Friday 29 March 2024

Friday Photo #62

I started to seriously look into my family tree over the past winter, in an effort to make sense of the paper trail left by Mum. In the 1980s and 1990s she subscribed to various genealogy newsletters, spent hours poring over dusty documents at Somerset House in London and dragged Dad around endless country graveyards on the Norfolk/Suffolk border, in search of any clues about the life and times of our ancestors. She was keen to share her discoveries with me at the time, but of course I paid scant attention back then. Now that I am interested, there's no-one left to ask. However within a couple of clicks on Ancestry, cross-referred with Mum's handwritten notes, I'd already travelled further back into history than she managed in over 15 years of research. And I've barely scratched the surface.

This is the only known photo of my maternal grandmother's brother Sidney, with whom I share a middle name. He was born on August 30th 1895 and though I found all kinds of information about his parents and siblings with relative ease, Sidney's trail quickly went cold. Then it dawned on me and I turned my attention from birth, marriage and census records, towards an altogether more tragic resource, where I discovered that Sidney, a rifleman, was killed in action in Flanders on Good Friday March 29th 1918, 106 years ago today, and is buried in Arras, Pas-de-Calais.

Friday 22 March 2024

Friday Photo(s) #61

Just lately I've been spending more time than usual in London.
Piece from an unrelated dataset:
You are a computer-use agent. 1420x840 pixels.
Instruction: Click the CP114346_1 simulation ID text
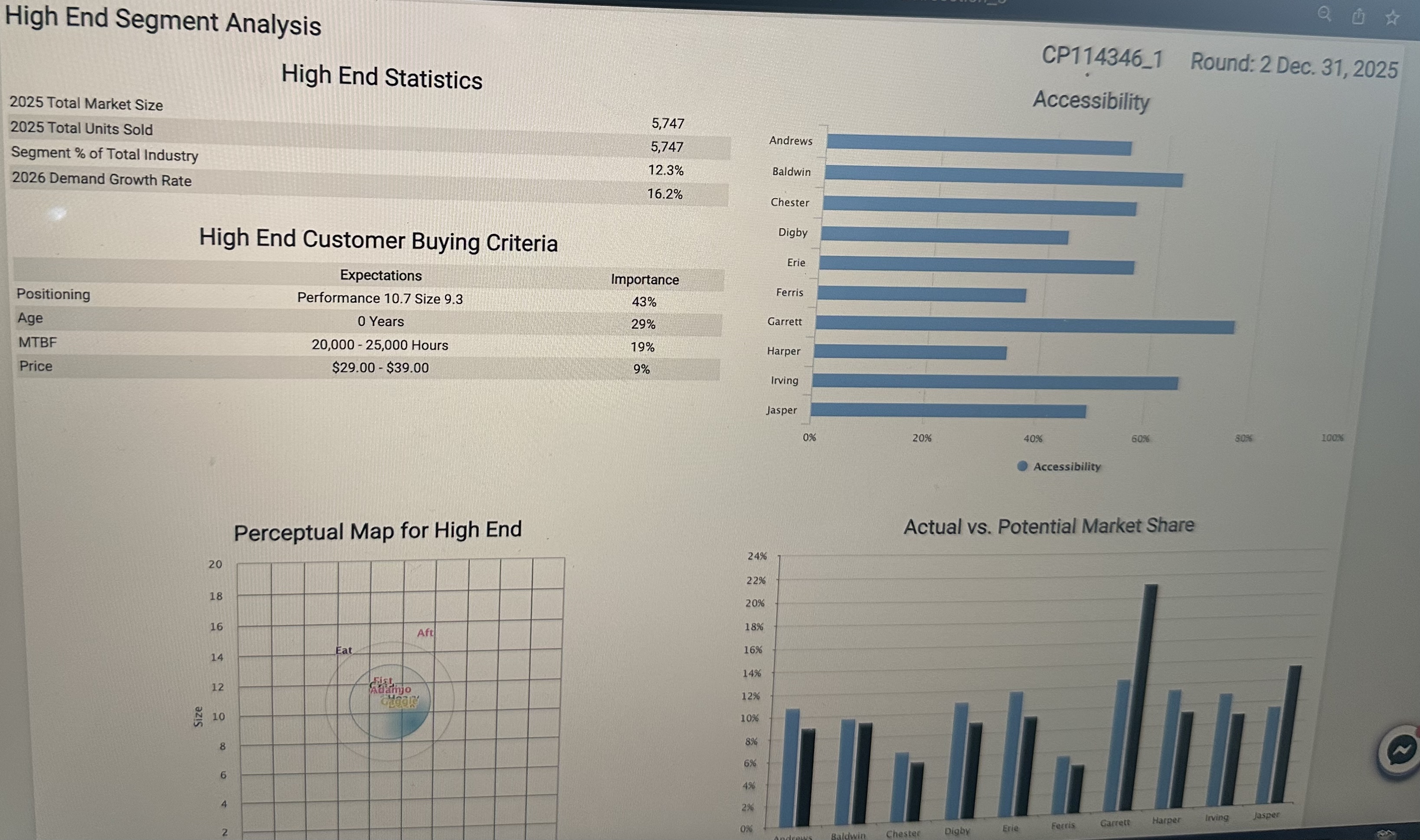[x=1102, y=58]
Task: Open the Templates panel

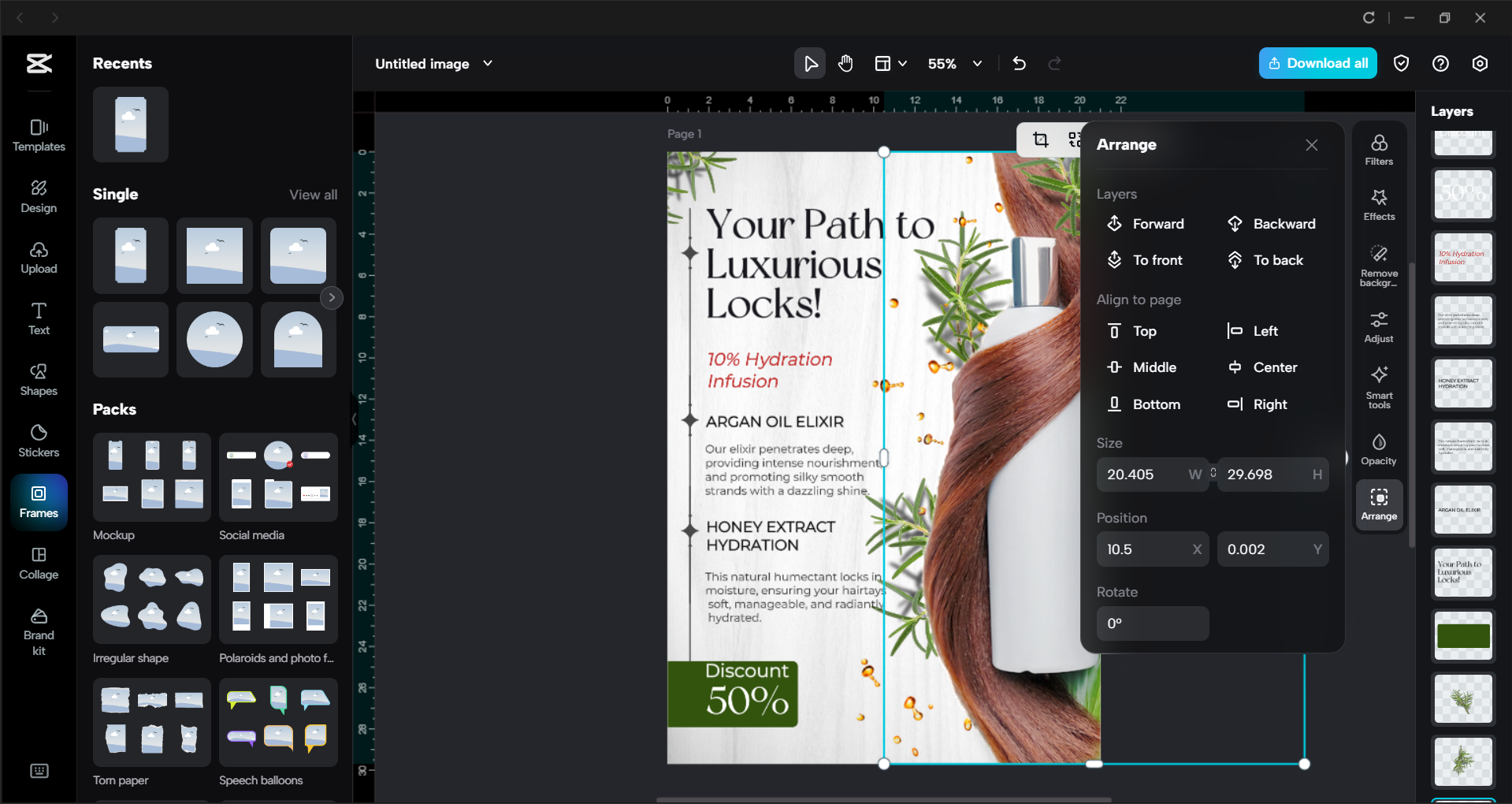Action: pyautogui.click(x=39, y=134)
My aunt is having a few health issues and my cousin has had to fly in from America to monitor the situation. I've bombed down the M11 at every opportunity over the past month or so to give them both a bit of moral support (I'm heading down again today). During this uncertain period, my cousin is also working all hours, including seemingly endless daily conference calls carried out on New York time. To see an unwell aunt and a horribly stressed out cousin without really being able to do anything to help either is upsetting to say the least. 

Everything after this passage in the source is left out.